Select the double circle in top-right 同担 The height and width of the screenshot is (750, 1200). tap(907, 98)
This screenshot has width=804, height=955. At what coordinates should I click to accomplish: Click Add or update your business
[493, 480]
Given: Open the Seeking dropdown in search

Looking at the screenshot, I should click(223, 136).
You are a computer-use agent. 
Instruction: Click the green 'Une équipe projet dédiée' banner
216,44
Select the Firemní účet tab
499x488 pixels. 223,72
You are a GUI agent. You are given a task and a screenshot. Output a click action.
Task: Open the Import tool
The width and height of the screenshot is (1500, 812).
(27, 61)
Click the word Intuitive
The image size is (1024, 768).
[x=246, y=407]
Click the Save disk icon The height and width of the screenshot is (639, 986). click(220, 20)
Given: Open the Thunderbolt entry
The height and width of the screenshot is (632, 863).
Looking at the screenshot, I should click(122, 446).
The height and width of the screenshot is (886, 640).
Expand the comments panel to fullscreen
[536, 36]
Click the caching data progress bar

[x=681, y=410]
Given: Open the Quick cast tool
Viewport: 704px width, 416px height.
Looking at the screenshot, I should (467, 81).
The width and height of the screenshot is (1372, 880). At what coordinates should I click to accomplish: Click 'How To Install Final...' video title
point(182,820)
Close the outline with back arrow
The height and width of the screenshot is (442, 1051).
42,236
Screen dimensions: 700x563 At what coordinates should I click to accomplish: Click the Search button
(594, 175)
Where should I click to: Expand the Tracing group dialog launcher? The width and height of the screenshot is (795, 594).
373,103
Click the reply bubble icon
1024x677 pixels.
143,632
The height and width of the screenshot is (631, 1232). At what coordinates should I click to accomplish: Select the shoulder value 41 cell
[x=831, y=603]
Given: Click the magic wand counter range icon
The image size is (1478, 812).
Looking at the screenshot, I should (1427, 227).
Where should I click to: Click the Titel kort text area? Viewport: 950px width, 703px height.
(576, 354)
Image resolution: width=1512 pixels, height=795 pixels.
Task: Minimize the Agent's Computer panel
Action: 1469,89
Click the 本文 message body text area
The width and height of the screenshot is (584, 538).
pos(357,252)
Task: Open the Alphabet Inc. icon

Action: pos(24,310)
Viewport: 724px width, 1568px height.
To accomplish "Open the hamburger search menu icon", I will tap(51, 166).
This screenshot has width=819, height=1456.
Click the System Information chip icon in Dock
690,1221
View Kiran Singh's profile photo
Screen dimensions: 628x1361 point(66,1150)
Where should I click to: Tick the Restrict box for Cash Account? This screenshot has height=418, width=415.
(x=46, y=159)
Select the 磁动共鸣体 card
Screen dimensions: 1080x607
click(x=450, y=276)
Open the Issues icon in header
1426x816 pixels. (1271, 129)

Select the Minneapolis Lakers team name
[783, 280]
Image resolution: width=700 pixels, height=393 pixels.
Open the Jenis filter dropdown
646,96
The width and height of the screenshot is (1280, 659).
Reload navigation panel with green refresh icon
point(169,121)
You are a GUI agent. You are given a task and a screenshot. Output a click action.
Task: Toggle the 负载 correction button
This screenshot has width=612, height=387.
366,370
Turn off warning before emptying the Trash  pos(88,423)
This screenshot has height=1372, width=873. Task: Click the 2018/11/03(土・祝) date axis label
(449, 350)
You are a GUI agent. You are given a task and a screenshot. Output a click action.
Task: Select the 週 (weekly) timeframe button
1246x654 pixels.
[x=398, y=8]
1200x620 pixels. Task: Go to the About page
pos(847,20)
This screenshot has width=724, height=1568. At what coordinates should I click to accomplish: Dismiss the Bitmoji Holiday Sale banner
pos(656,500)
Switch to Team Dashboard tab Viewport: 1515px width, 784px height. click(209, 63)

+--

• [DESCRIPTION OF THE TASK]
After reading the listing, copy it out exactly and in full.

• [SOLUTION TO THIS TASK]
Select the double circle in top-right 同担 The height and width of the screenshot is (750, 1200). tap(907, 98)
This screenshot has width=804, height=955. At what coordinates should I click to accomplish: Click Add or update your business
[493, 480]
Given: Open the Seeking dropdown in search

Looking at the screenshot, I should click(223, 136).
You are a computer-use agent. 
Instruction: Click the green 'Une équipe projet dédiée' banner
216,44
Select the Firemní účet tab
499x488 pixels. 223,72
You are a GUI agent. You are given a task and a screenshot. Output a click action.
Task: Open the Import tool
The width and height of the screenshot is (1500, 812).
(27, 61)
Click the word Intuitive
The image size is (1024, 768).
[x=246, y=407]
Click the Save disk icon The height and width of the screenshot is (639, 986). click(220, 20)
Given: Open the Thunderbolt entry
The height and width of the screenshot is (632, 863).
Looking at the screenshot, I should click(122, 446).
The height and width of the screenshot is (886, 640).
Expand the comments panel to fullscreen
[536, 36]
Click the caching data progress bar

[x=681, y=410]
Given: Open the Quick cast tool
Viewport: 704px width, 416px height.
Looking at the screenshot, I should (467, 81).
The width and height of the screenshot is (1372, 880). At what coordinates should I click to accomplish: Click 'How To Install Final...' video title
point(182,820)
Close the outline with back arrow
The height and width of the screenshot is (442, 1051).
42,236
Screen dimensions: 700x563 At what coordinates should I click to accomplish: Click the Search button
(594, 175)
Where should I click to: Expand the Tracing group dialog launcher? The width and height of the screenshot is (795, 594).
373,103
Click the reply bubble icon
1024x677 pixels.
143,632
The height and width of the screenshot is (631, 1232). At what coordinates should I click to accomplish: Select the shoulder value 41 cell
[x=831, y=603]
Given: Click the magic wand counter range icon
The image size is (1478, 812).
Looking at the screenshot, I should (1427, 227).
Where should I click to: Click the Titel kort text area? Viewport: 950px width, 703px height.
(576, 354)
Image resolution: width=1512 pixels, height=795 pixels.
Task: Minimize the Agent's Computer panel
Action: 1469,89
Click the 本文 message body text area
The width and height of the screenshot is (584, 538).
pos(357,252)
Task: Open the Alphabet Inc. icon

Action: pos(24,310)
Viewport: 724px width, 1568px height.
To accomplish "Open the hamburger search menu icon", I will tap(51, 166).
This screenshot has width=819, height=1456.
Click the System Information chip icon in Dock
690,1221
View Kiran Singh's profile photo
Screen dimensions: 628x1361 point(66,1150)
Where should I click to: Tick the Restrict box for Cash Account? This screenshot has height=418, width=415.
(x=46, y=159)
Select the 磁动共鸣体 card
Screen dimensions: 1080x607
click(x=450, y=276)
Open the Issues icon in header
1426x816 pixels. (1271, 129)

Select the Minneapolis Lakers team name
[783, 280]
Image resolution: width=700 pixels, height=393 pixels.
Open the Jenis filter dropdown
646,96
The width and height of the screenshot is (1280, 659).
Reload navigation panel with green refresh icon
point(169,121)
You are a GUI agent. You are given a task and a screenshot. Output a click action.
Task: Toggle the 负载 correction button
This screenshot has width=612, height=387.
366,370
Turn off warning before emptying the Trash  pos(88,423)
This screenshot has height=1372, width=873. Task: Click the 2018/11/03(土・祝) date axis label
(449, 350)
You are a GUI agent. You are given a task and a screenshot. Output a click action.
Task: Select the 週 (weekly) timeframe button
1246x654 pixels.
[x=398, y=8]
1200x620 pixels. Task: Go to the About page
pos(847,20)
This screenshot has width=724, height=1568. At what coordinates should I click to accomplish: Dismiss the Bitmoji Holiday Sale banner
pos(656,500)
Switch to Team Dashboard tab Viewport: 1515px width, 784px height. click(209, 63)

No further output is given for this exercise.